Às vezes, nosso imaginário sexual recebe pensamentos que, para nós mesmos, são inaceitáveis, irritantes e desagradáveis porque provocam conflitos com os valores aprendidos. "Por que você me traz isso?", nos perguntamos surpresos. Essas fantasias que avaliamos como negativas são muitas vezes aquelas de sexo com desconhecidos e as que se incluem atos sexuais com violência, dominação e submissão, como exposto em Exploring the Frequency, Diversity and Content of University Students' Positive and Negative Sexual Cognitions (Explorando a frequência, a diversidade e o conteúdo das cognições sexuais positivas e negativas de estudantes universitários), das pesquisadoras C.A. Renaud e E. Sandra Byers, da Universidade de New Brunswick (Canadá). Embora sejam negativos, seu conteúdo sexual nos excita.

Sven Hagolani (Getty Images)

O estudo de Renaud e Byers também nos apresenta alguns dados surpreendentes. Os homens classificam com mais frequência seus pensamentos de dominação como negativos e os de submissão como positivos, enquanto as mulheres experimentam pensamentos de dominação como positivos e os de submissão como negativos. Isso pode sugerir uma certa rejeição, nos dois casos, dos papéis tradicionais.

As fantasias sexuais, portanto, nos falam sobre a sociedade em que vivemos, mas também de nossa personalidade. As pessoas mais extrovertidas, curiosas e interessadas em experimentar coisas novas são aquelas que avaliam mais positivamente as fantasias.

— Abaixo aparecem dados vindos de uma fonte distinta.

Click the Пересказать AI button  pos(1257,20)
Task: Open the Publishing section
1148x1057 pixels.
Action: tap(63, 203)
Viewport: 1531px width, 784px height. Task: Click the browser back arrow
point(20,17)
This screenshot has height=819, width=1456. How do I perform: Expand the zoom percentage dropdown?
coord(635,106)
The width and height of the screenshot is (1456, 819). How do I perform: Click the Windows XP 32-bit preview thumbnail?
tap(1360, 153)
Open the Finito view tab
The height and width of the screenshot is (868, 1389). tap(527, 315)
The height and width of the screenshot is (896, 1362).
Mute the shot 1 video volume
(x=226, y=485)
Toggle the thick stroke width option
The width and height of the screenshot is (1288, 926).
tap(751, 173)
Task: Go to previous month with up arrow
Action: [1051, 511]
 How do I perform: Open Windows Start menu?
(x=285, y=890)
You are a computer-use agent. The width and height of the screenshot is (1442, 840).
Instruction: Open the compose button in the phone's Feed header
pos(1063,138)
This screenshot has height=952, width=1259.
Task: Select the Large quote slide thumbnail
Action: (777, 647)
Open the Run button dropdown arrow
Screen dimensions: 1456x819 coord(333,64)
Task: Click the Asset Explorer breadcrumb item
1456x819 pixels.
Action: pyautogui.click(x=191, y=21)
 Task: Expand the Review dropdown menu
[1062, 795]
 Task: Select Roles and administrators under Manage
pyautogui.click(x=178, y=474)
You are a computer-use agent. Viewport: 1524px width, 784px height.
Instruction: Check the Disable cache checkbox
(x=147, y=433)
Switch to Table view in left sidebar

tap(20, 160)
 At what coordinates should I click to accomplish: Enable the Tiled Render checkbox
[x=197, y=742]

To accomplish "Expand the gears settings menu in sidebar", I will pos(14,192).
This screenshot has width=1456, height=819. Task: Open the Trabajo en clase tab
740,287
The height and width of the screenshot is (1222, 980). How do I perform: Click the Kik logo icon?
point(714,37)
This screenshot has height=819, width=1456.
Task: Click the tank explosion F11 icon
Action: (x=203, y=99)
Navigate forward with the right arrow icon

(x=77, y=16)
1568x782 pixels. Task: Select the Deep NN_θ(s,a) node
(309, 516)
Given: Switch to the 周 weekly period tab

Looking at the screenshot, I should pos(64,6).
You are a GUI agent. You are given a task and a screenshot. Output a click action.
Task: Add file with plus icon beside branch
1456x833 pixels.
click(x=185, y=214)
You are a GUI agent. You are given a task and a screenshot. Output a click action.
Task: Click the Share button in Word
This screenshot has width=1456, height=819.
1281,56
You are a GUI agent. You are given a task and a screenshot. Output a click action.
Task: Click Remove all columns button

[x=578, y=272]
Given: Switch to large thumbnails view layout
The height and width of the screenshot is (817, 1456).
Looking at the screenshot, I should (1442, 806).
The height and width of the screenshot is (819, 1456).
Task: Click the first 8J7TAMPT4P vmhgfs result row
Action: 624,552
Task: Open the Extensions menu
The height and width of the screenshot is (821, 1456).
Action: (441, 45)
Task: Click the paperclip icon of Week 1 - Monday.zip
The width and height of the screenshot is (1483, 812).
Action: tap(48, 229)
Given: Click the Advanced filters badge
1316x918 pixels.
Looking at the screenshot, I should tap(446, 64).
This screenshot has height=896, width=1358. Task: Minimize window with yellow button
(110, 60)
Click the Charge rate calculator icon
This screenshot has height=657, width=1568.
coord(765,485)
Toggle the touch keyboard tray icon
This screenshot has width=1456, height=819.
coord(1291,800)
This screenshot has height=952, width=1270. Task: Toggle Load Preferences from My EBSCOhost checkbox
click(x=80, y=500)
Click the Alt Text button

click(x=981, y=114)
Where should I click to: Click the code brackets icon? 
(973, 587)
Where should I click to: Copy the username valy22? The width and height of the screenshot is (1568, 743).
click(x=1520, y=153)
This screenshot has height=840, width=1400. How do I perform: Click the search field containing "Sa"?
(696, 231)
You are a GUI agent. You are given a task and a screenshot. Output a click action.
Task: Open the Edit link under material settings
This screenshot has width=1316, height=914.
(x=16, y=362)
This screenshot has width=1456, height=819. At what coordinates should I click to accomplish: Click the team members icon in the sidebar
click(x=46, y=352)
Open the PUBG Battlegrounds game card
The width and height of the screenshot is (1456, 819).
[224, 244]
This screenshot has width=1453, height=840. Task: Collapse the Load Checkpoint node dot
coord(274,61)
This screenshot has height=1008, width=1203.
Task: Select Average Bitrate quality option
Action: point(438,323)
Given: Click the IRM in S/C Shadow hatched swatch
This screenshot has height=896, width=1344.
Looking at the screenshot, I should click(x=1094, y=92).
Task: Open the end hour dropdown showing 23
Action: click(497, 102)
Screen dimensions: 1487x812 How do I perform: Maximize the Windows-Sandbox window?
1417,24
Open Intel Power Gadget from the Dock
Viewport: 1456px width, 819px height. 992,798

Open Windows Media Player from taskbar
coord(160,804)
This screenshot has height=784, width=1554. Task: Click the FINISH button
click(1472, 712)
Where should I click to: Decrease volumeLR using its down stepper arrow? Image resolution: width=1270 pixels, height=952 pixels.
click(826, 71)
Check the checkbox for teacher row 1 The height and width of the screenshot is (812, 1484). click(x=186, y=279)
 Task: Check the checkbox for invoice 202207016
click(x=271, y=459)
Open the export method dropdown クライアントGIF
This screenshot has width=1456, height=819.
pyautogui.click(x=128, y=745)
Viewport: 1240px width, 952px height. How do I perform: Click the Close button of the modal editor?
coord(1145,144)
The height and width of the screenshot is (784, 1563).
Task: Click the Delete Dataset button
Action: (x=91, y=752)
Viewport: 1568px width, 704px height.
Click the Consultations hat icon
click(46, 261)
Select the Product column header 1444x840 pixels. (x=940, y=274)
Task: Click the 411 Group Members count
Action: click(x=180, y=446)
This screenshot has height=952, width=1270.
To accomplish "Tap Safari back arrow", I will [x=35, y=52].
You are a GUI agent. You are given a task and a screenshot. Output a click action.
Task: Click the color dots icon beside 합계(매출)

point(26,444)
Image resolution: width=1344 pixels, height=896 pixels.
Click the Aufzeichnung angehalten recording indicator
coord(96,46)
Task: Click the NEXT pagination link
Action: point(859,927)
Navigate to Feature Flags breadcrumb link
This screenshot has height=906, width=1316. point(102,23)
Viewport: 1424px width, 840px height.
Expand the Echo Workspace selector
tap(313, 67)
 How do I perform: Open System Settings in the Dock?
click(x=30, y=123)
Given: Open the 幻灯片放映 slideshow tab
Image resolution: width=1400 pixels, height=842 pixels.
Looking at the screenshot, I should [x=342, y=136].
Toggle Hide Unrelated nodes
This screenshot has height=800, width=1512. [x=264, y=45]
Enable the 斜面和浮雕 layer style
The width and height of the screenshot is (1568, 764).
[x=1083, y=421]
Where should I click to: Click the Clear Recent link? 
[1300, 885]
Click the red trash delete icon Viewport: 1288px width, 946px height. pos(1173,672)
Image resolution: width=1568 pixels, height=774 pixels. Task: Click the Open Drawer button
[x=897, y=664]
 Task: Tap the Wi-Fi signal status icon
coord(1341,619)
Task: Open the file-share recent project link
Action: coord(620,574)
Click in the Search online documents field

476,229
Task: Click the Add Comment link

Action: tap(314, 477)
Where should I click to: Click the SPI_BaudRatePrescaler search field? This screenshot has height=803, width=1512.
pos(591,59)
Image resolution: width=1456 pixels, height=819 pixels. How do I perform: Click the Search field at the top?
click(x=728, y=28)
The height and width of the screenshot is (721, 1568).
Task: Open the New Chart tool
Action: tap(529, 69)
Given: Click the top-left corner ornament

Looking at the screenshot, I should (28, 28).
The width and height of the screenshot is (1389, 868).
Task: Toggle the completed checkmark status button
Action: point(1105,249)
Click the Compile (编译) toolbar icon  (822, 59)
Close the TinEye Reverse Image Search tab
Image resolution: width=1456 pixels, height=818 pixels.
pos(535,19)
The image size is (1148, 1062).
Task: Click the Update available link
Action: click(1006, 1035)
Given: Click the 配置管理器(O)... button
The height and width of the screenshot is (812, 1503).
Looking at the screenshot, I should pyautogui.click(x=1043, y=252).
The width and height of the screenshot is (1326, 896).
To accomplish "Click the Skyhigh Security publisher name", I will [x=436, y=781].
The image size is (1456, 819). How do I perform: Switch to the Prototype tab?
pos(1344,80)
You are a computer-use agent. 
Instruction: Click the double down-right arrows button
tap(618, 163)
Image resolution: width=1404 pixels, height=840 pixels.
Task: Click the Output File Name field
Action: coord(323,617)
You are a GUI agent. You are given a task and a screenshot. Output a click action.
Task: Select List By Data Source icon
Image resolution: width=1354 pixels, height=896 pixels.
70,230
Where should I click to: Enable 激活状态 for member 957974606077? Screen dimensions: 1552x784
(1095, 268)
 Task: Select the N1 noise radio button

E as mais emocionalmente inseguras, que se preocupam excessivamente ou tendem a se sentir culpadas, tendem a avaliá-las mais como negativas.

Em Fantasías Sexuales, o psicólogo Enrique Barra enfoca o assunto de uma perspectiva cognitiva. Por exemplo, ele afirma que as fantasias eróticas são parte de um processo de aprendizagem de estímulo-resposta. Isto é, a presença de fantasias provoca excitação e essa reação reforça que consideramos esta imagem excitante. Quanto mais vezes essa relação ocorrer, a fantasia adquirirá propriedades excitantes ainda mais intensas. O prazer é um grande reforço.

Outros princípios de aprendizagem, como a primazia, também funcionam nas fantasias. Por exemplo, alguém pode ter tido sua primeira experiência de excitação sexual intensa ao ler uma história sobre sexo grupal. Esse estímulo, sendo o primeiro que o excitou, pode adquirir um valor erótico particular.

As fantasias melhoram nossa vida sexual

Fantasias são consideradas um indicador da nossa vida sexual. Para começar, quem é o objeto do desejo no imaginário erótico é um dos indicadores para definir a orientação sexual. Isso não significa que imaginar uma prática erótica com uma pessoa do mesmo sexo converta automaticamente quem a tem em homossexual ou bissexual. A orientação sexual não é uma questão do que fazemos (ou imaginamos fazer), mas sim de por quem nos apaixonamos e por quem nos sentimos atraídos.

Por outro lado, uma maior frequência de pensamentos sexuais positivos está relacionada com maior desejo sexual, melhor funcionamento e maior satisfação, embora a existência de fantasias negativas não esteja necessariamente relacionada a um pior ajuste sexual, segundo o estudo Positive and Negative Sexual Cognitions: Subjective Experience and Relationships to Sexual Adjustment (Cognições sexuais positivas e negativas: Experiência subjetiva e relacionamentos para o ajustamento sexual), de Renaud e Byers.

Já a ausência ou redução de fantasias eróticas de modo persistente é considerado um critério, entre outros, para diagnosticar se uma pessoa tem um transtorno por pequeno desejo sexual, de acordo com o Manual Diagnóstico e Estatístico de Transtornos Mentais (DSM-5). Um baixo desejo ou interesse sexual pode se tornar um distúrbio quando causa desconforto à própria pessoa e não tem uma causa significativa ou relação com medicação.

E, depois das fantasias, surge a questão de colocá-las em prática ou não. "Se isso é algo que me excita, faço?", pensam alguns. Nancy Friday dá a resposta em Meu Jardim Secreto, quando diz que só a pessoa "sabe se levar a sua fantasia à prática enriquecerá ou não sua vida, mas nada garante que o que teve êxito no nível da imaginação também terá na realidade. É uma jogada de pôquer. Algumas mulheres me confessaram que só fato de contar seus desejos secretos –sem nem sequer pensar em vivê-los– destruía sua veracidade”.